_WHAT YOU NEED TO DO:_
[a] According to the passage about the novel Lace, in how many countries did the novel sell its copies?
[b] Give again, word for word, everything in the passage about the novel Lace from "The paperback version" down to "promote the novel.".

[PAGE EXCERPT Boundary: Start]

The paperback version was published in 1983. The Irish Independent described the second intense publicity tour that Conran undertook to promote the novel.

== Legacy ==
The novel sold over 3 million copies in 35 countries. It is widely regarded as one of four texts foundational to the bonkbuster genre; the others are Riders by Jilly Cooper, Scruples by Judith Krantz and Hollywood Wives by Jackie Collins. According to academics Amy Burge and Jodi McAlistair, of the four novels, Lace contains the most infamous sex scene, where Prince Abdullah uses a goldfish as a sex aid by inserting into a woman's vagina and then sucking it out. In the novel the woman experiences sexual pleasure as a result. However, according to Richard Cohen's book How To Write Like Tolstoy, this and other sex scenes in the novel were not originally written by Conran, and Conran paid £500 to another author, Celia Brayfield, for "12 erotic scenes". Conversely, in Conran's obituary in The New York Times, her son Sebastian described how her first husband Terence Conran had been told about the practice in Scandinavia. Conran herself described the practice as "a sort of kindergarten Japanese perversion" in one 1982 interview on the release of the book, and "a traditional Japanese lovemaking technique" in another.

The work was republished in 2012 to celebrate its 30th anniversary. Described at the time by the journalist Sarah Hughes as a "feminist tract disguised as a bonkbuster", she praised its depiction of women's friendships. Hughes also argued that, despite the novel being most memorable for its graphic sex scenes, "in reality the book is filled with pages of argument about a woman's right to work, the need for equal pay and the juggling of children and career". In October 2018 the magazine Red nominated Lace as its "Sexy book of the month".

[PAGE EXCERPT Boundary: End]
[INFORMATION SUPPLIED Boundary: Start]

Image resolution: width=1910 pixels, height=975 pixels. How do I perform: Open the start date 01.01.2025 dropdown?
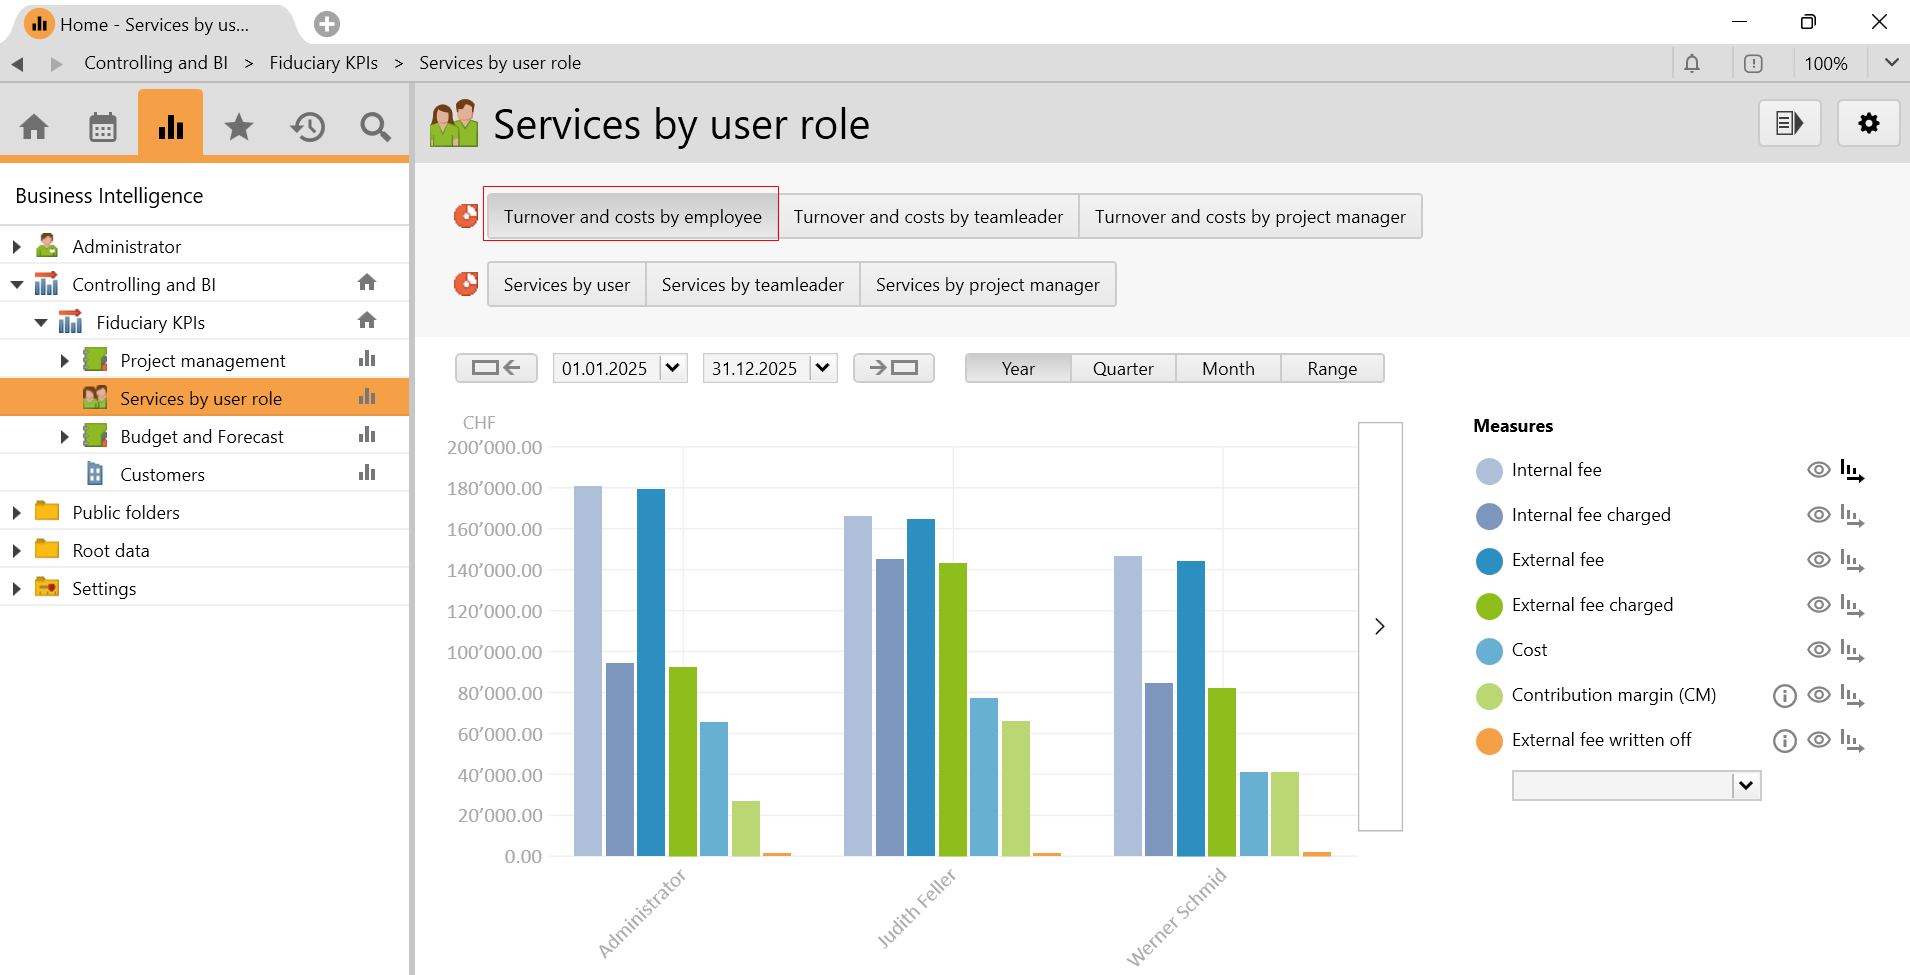(x=673, y=368)
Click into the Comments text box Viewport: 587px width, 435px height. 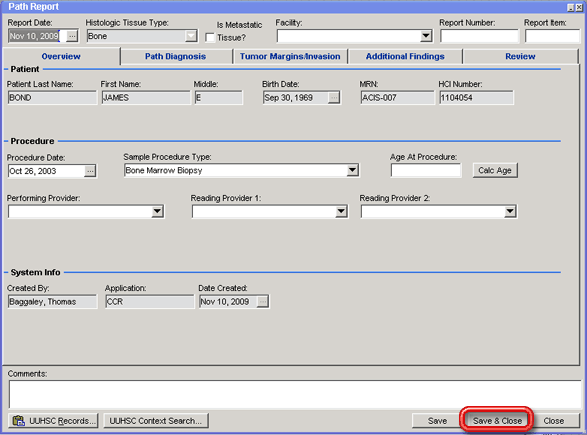pos(295,394)
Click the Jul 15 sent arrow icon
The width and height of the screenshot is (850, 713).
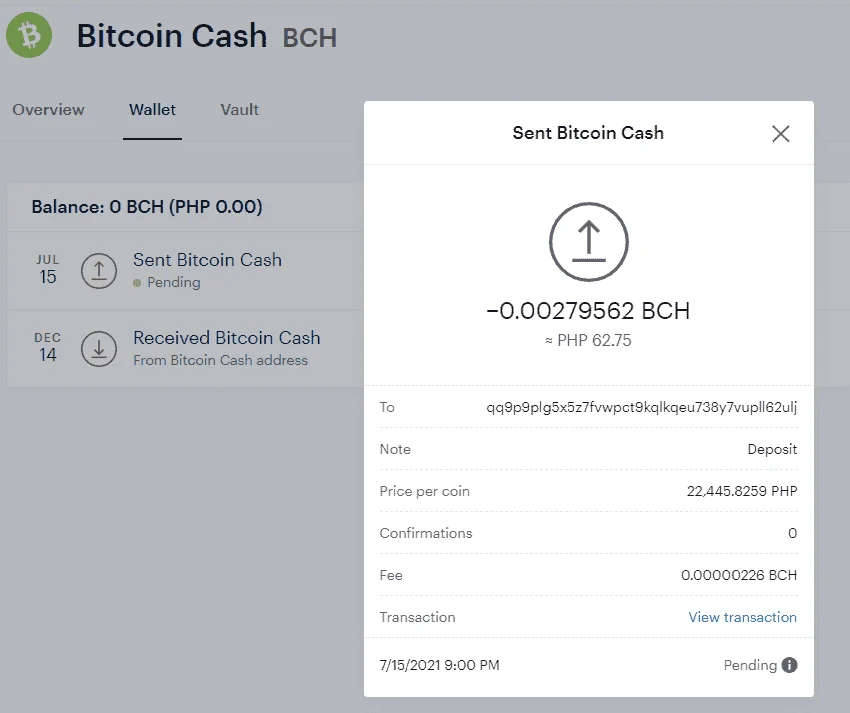click(99, 271)
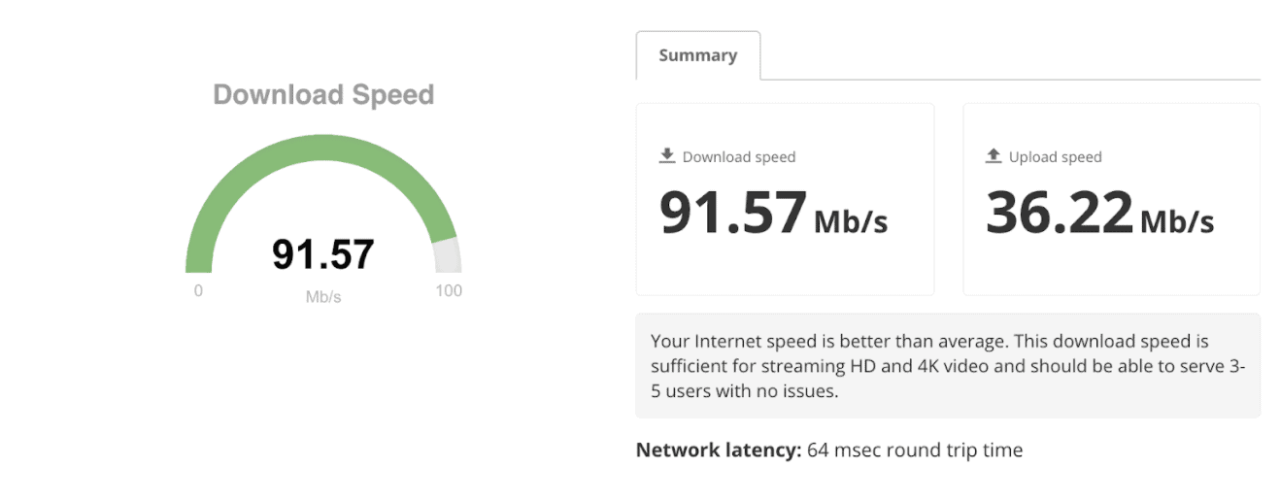Image resolution: width=1280 pixels, height=501 pixels.
Task: Click the gray unfilled gauge segment
Action: pyautogui.click(x=447, y=256)
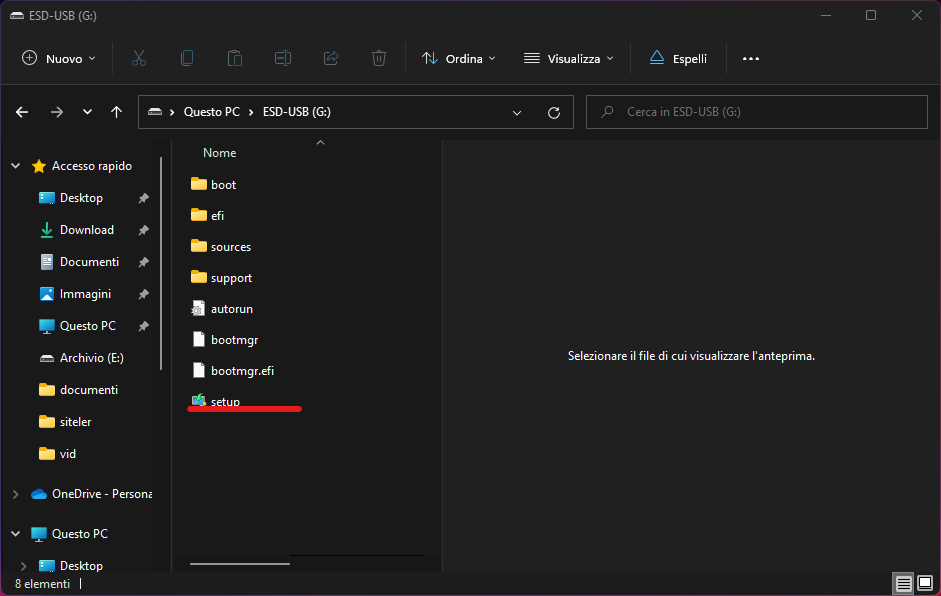
Task: Open the three-dot more options menu
Action: (x=751, y=59)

[INFORMATION SUPPLIED Boundary: End]

_ANSWERS FOR EACH ITEM:_
[a] 35 countries

[b]
The paperback version was published in 1983. The Irish Independent described the second intense publicity tour that Conran undertook to promote the novel.